A defesa de Cleusimar de Jesus Cardoso e Ademar Farias Cardoso Neto, mãe e irmão da empresária Djidja Cardoso, comemorou nesta segunda-feira (22/9) a decisão da Câmara Criminal que reconheceu nulidade processual em primeira instância. A medida determina que todo o processo seja refeito, garantindo aos réus a possibilidade de ampla defesa.
A nulidade reconhecida diz respeito aos laudos das substâncias apreendidas, anexados tardiamente aos autos sem a oportunidade de manifestação da defesa. Além disso, os documentos indicam quantidade mínima de cetamina, reforçando a tese dos advogados de que os réus seriam usuários e não traficantes da substância.
Apesar do avanço no mérito, o pedido de liberdade não foi concedido. Diante disso, a defesa anunciou que ingressará com Habeas Corpus no Superior Tribunal de Justiça (STJ), em Brasília, com expectativa de que o relator aprecie o caso ainda nesta semana.

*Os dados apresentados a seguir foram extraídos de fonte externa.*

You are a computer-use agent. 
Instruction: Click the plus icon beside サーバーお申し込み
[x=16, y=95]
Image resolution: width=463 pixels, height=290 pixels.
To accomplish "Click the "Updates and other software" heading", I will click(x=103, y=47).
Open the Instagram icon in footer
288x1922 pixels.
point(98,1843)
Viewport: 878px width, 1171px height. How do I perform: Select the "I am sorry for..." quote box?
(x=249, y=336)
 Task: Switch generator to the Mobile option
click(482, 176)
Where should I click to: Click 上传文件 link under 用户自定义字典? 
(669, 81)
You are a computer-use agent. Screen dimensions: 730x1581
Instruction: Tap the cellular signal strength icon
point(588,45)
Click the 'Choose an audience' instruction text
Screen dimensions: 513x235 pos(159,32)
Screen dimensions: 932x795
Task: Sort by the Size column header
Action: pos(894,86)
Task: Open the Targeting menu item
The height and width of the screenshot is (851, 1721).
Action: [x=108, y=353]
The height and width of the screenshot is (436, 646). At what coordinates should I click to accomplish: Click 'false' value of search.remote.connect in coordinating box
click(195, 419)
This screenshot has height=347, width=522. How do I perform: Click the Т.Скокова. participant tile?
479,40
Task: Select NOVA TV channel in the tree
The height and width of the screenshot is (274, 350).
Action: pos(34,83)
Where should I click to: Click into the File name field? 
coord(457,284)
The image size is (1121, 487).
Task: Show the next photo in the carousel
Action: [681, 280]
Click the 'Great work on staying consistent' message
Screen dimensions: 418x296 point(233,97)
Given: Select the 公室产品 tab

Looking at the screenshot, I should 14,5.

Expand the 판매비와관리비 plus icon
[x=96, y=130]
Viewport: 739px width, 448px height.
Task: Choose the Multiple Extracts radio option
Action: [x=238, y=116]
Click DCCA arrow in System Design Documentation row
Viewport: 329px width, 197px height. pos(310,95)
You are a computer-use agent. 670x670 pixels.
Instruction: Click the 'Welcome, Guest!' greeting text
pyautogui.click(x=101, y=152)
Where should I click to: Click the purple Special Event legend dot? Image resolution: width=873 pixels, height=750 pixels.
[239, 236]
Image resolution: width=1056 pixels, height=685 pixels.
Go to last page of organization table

“Estamos comemorando a vitória pelo reconhecimento da nulidade, que confirma tudo o que sempre afirmamos: não houve respeito ao devido processo legal. Agora temos base sólida para levar o pedido de liberdade ao STJ e acreditamos em um resultado positivo até o fim da semana”, afirmou a advogada Nauzila Campos, representante dos réus.
Para a família Cardoso, a decisão representa um marco importante, abrindo caminho para que o caso seja reavaliado corretamente e sem as falhas que marcaram a condenação inicial. A expectativa é de que o STJ possa restabelecer a liberdade de Cleusimar e Ademar enquanto o processo recomeça no Amazonas.